Parameter uncertainties come from a residual bootstrap. After the best fit, the fit residuals (data minus model) are resampled with replacement and added back to the model to create many synthetic datasets (300 by default); each is refit, and the reported error of a quantity is the sample standard deviation of its values across the resamples. This is applied to the mean, width (σ and FWHM), amplitude, pseudo‑equivalent width, and the direct measurements.

Propagated errors

The integrated Flux error is propagated analytically from the bootstrap errors of amplitude and width:

\[ \sigma_F = \sqrt{2\pi}\,\sqrt{(\sigma\,\sigma_A)^2 + (A\,\sigma_\sigma)^2}.\]

Velocity errors use the first‑order propagation of the wavelength error,

\[ \sigma_v \approx \frac{c}{\lambda_\text{rest}}\,\sigma_\lambda ,\]

accurate when \(\sigma_\lambda \ll \lambda_\text{rest}\) (the usual case).

Errors can be shown or hidden in the results table via Show errors.

Multi‑profile (blended line) fitting

The Multi‑profile (2N + 4 point) method fits N overlapping Gaussians on a common continuum:

\[ f(\lambda) = C(\lambda) + \sum_{k=1}^{N} A_k \exp\!\left[-\frac{(\lambda-\mu_k)^2}{2\sigma_k^2}\right].\]

How to use it:

Set N components.
Mark two continuum ranges, one on each side of the blend (four points → least‑squares continuum). The fit window is the gap between the two ranges.
Mark a pair of points for each component (2N points). Each pair seeds one Gaussian: its centre is the midpoint of the pair, and the pair width is taken as the initial FWHM, i.e. \(\sigma_{0} = \text{width}/2.3548\).

The amplitudes of all components are solved jointly by linear least squares at each step (the model is linear in the \(A_k\) once the \(\mu_k,\sigma_k\) are fixed), while the centres and widths are refined together.

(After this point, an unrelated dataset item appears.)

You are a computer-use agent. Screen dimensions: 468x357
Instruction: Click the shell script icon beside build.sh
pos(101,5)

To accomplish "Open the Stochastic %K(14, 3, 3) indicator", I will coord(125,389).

Results. Each component becomes its own fit card titled Multi profile K – Comp.1 … Comp.N (K is the group number); cards of one group share a background tint. A bold combined model curve (continuum + sum of all components) is drawn over the data, and disappears if you delete the components. Because the direct (data‑based) measurements cannot be attributed to a single component of a blend, they are not reported per component; the model‑based values (mean, FWHM, height, flux, pEW) and their bootstrap errors are.

Options:

Constrain components within mark regions — keep each component's centre inside the pair you marked and cap its width near the bracket width, with the search step scaled to the bracket. This strongly improves separation of closely overlapping lines, preventing components from drifting onto one another, swapping, or broadening to swallow the whole blend. For best results mark each pair at roughly the line's true width. When disabled, components are free within the whole fit window.
Calc pEW error — also bootstrap the per‑component pEW uncertainty. This is the most expensive part of the calculation (an integration per component per resample); turn it off to speed up fits with many components, in which case pEW is still reported but without an error.

The results table

Click Tabulate to build a measurement table from the current fits, then grow it across many fits and files.

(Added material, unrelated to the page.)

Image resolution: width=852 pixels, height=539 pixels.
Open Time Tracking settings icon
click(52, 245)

Tabulate captures the current visible fits as one row (replacing the table; you are warned if it would discard several existing rows).
Append row adds the current fits as an additional row — for example after loading a different spectrum — so you can collect measurements from many objects in one table.
Each row has an editable Label (defaulting to the file name)
The × deletes the row.

Columns are organized by line, grouped under each line's header with sub‑columns for the measurements. Lines align across rows by name; the same line fit twice in one row appears as separate column groups. Use Select Columns to choose which measurements appear, and Show errors to toggle the ± columns.

Averaging repeated lines

Enable Average same lines to combine, live, all fits of the same line (matched by rest wavelength) into one set of columns using an inverse‑variance weighted mean. For values \(x_i\) with errors \(\sigma_i\), weights \(w_i = 1/\sigma_i^2\):

\[ \bar x = \frac{\sum_i w_i x_i}{\sum_i w_i}, \qquad \sigma_{\bar x} = \frac{1}{\sqrt{\sum_i w_i}}.\]

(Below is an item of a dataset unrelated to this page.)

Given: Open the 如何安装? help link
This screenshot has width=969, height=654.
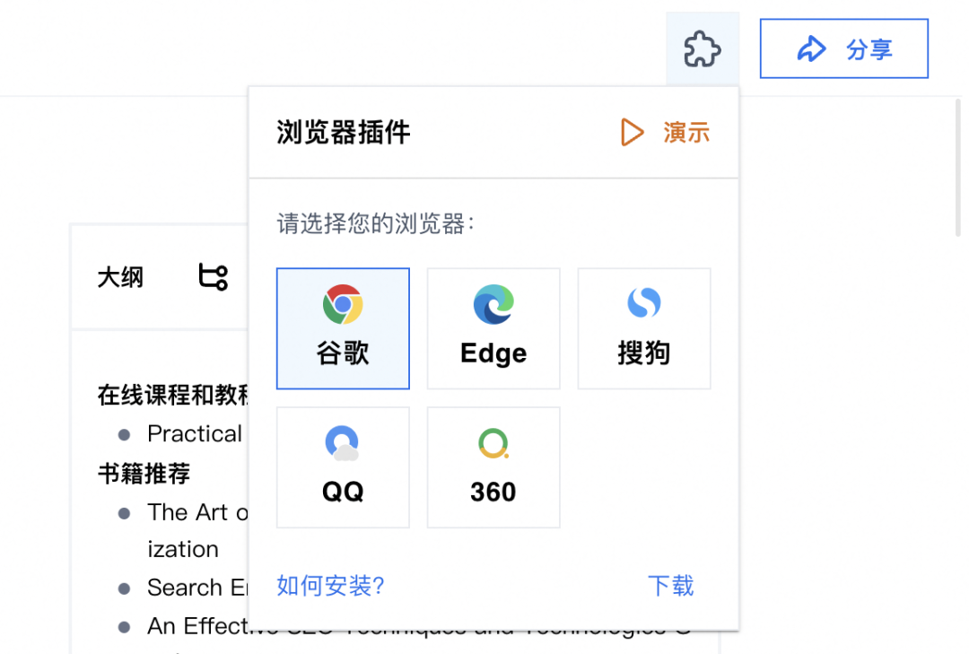Looking at the screenshot, I should tap(330, 586).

The reported error combines this formal error with the scatter of the measurements about the weighted mean, added in quadrature:

\[ \sigma_\text{total} = \sqrt{\sigma_{\bar x}^2 + \sigma_\text{scatter}^2}, \qquad \sigma_\text{scatter}^2 = \frac{1}{n-1}\sum_i (x_i - \bar x)^2 .\]

Exporting

Download CSV writes the full table (all rows and columns, with a Label column and error columns when shown). Download JSON writes the same data as a list of row objects. Numeric values are formatted to about six significant figures, with errors rounded to a matching precision.

Error estimation

For partially blended spectral lines and P Cygni profiles, the local continuum level cannot be determined uniquely because neighboring spectral features contaminate the line profile. As a result, continuum placement introduces an additional source of uncertainty that is not captured by the formal fitting errors. To estimate this effect, the same line should be fitted multiple times using different plausible continuum selections.

When tabulating the results in spEXplore, the "Average Same Line" option can be used to combine these measurements automatically. This procedure accounts for both the statistical fitting uncertainties and the uncertainty associated with continuum placement. The underlying methodology is outlined below and may be useful to describe in publications using results derived from spEXplore.

For each profile fit, the uncertainty is estimated using bootstrap simulations, providing a statistical error that reflects the noise properties of the observed spectrum. However, this uncertainty does not account for variations arising from different continuum placements. For blended lines and complex profiles, continuum placement is often the dominant source of uncertainty, and therefore the bootstrap error alone can significantly underestimate the true uncertainty.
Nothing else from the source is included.